Maize/soybean strip intercropping enhances crop yield in rain-fed agriculture under the warming climate: a modeling approach

Abstract

Rising temperatures and more frequent droughts caused by global climate change reduce yields and increase climate risk, especially in rain-fed agriculture. Together with scarce land and water resources, this poses a serious threat to food security. Field experiments have shown that relay intercropping systems under irrigated conditions can improve productivity. However, little is known whether these improvements could also be obtained with simultaneous intercropping in rain-fed agriculture under water-limited conditions. To investigate this question, we analyzed a maize/soybean simultaneous intercropping system, using a modeling approach.
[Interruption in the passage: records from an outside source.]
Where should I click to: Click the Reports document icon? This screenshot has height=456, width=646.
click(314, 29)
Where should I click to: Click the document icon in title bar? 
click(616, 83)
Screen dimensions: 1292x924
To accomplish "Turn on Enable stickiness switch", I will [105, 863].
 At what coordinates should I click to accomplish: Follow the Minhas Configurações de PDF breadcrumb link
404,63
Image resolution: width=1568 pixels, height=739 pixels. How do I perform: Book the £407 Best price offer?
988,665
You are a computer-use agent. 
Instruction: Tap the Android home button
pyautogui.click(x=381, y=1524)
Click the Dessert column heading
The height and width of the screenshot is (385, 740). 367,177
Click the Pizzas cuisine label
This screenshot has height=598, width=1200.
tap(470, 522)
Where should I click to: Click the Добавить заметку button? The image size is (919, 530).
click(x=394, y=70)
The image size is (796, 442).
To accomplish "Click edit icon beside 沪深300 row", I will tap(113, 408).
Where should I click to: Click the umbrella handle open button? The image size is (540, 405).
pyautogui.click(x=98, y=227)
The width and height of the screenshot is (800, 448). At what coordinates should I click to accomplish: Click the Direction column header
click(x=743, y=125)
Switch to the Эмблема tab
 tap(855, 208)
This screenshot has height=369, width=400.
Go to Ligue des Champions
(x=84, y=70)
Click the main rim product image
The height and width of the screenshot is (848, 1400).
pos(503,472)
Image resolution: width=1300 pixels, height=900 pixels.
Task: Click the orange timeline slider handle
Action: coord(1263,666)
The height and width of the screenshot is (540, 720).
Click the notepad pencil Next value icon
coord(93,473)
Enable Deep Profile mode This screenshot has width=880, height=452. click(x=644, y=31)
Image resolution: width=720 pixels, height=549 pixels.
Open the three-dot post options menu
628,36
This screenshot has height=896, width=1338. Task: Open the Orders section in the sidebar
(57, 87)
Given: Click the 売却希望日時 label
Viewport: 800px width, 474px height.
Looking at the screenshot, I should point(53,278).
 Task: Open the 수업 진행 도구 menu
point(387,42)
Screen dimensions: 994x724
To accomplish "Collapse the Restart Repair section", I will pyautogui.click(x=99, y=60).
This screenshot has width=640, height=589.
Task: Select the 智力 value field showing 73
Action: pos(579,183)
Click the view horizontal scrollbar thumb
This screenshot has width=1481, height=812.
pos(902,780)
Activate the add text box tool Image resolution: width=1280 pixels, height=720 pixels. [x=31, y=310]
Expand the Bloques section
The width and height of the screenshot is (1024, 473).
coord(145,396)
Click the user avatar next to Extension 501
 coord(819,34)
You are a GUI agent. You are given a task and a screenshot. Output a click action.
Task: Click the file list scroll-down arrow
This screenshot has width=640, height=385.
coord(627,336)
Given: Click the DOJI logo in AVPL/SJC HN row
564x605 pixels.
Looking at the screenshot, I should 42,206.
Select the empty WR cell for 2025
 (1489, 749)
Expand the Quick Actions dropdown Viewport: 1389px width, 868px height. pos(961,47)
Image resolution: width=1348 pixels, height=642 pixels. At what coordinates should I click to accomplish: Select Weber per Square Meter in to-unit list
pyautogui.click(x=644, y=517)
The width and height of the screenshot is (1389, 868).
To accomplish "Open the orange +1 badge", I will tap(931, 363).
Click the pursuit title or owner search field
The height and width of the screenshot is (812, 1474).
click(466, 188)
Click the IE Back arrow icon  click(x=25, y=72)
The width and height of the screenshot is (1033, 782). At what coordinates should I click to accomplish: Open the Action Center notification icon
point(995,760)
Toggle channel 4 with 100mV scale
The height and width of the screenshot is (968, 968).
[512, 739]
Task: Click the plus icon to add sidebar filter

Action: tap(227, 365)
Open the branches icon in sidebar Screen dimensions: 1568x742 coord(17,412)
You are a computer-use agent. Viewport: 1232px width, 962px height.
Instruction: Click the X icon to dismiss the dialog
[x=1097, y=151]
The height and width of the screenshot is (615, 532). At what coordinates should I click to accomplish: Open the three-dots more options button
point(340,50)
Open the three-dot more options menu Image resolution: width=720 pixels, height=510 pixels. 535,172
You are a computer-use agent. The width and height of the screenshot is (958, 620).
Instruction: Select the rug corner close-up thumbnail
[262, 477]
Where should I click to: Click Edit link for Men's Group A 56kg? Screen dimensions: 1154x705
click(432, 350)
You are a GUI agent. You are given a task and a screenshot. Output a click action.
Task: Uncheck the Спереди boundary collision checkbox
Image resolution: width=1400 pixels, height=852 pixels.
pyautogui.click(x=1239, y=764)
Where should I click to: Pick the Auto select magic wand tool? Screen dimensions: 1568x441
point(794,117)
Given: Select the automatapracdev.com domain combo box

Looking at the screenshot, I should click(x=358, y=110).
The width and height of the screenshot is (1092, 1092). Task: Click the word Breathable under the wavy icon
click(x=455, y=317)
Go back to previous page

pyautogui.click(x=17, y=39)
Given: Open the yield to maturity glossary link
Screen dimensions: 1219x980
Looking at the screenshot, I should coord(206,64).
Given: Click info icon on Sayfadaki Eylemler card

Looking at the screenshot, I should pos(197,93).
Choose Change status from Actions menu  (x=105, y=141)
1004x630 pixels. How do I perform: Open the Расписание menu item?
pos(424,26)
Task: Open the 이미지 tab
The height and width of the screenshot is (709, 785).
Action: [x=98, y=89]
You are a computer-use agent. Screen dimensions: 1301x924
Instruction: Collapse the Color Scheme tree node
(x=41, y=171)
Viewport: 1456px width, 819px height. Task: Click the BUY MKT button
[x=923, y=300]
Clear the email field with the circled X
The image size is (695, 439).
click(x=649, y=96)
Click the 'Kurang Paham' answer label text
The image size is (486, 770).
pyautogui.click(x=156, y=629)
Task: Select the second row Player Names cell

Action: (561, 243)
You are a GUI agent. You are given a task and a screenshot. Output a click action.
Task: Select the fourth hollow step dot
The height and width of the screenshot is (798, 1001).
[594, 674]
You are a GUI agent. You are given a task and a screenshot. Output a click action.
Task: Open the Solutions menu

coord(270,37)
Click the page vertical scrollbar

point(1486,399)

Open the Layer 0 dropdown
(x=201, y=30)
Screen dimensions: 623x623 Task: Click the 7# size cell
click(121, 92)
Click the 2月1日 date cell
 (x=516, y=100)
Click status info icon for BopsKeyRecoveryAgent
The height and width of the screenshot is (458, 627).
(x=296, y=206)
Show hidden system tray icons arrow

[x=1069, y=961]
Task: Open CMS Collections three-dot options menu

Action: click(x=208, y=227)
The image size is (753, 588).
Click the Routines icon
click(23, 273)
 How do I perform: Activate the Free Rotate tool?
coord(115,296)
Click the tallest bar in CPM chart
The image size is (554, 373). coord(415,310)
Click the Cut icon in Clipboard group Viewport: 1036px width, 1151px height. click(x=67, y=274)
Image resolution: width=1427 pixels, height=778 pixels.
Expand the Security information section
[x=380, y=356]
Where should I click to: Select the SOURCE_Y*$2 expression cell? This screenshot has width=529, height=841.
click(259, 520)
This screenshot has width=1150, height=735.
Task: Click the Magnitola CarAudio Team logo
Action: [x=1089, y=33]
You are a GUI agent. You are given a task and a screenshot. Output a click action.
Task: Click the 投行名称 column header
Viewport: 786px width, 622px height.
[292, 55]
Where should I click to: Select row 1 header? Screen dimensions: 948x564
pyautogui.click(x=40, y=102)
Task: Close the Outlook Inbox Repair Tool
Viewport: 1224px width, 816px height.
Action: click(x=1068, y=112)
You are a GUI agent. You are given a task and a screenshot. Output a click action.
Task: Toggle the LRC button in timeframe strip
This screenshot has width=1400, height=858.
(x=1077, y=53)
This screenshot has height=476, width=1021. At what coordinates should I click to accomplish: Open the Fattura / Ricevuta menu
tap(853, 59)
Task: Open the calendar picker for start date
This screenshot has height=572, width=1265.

A light interception model for strip intercrops was implemented into the APSIM classic model for simulating crop growth and yield in strip-intercropped maize and soybean and then calibrated and validated using field experiments conducted from 2017 to 2019 at 4 sites in Northeast China. We then ran a simulation using climatic data (1961–2020) from these sites. Model validation showed good agreements between observations and simulations. The results obtained from our simulation over the period from 1961 to 2020 showed that intercropping was predicted to increase total yields by 41.3% and subsequently enhanced total economic revenue by 23.8% compared to sole systems. It also reduced yield gap of maize by 33%, soybean by 56%, and the system by 45%. Attainable land equivalent ratio (LER) under rain-fed conditions was 1.27 over 60 years across the 4 sites, with a relative yield gain of maize of 0.35 and a relative yield loss of soybean of 0.08. Attainable LER was higher than potential LER. Yields and LER were significantly higher between 1991 and 2020, indicating a potential increase in land productivity with intercropping under a warming climate. Our results thus suggest that simultaneous intercropping offers great opportunities for yield enhancement in rain-fed agriculture under global climate change.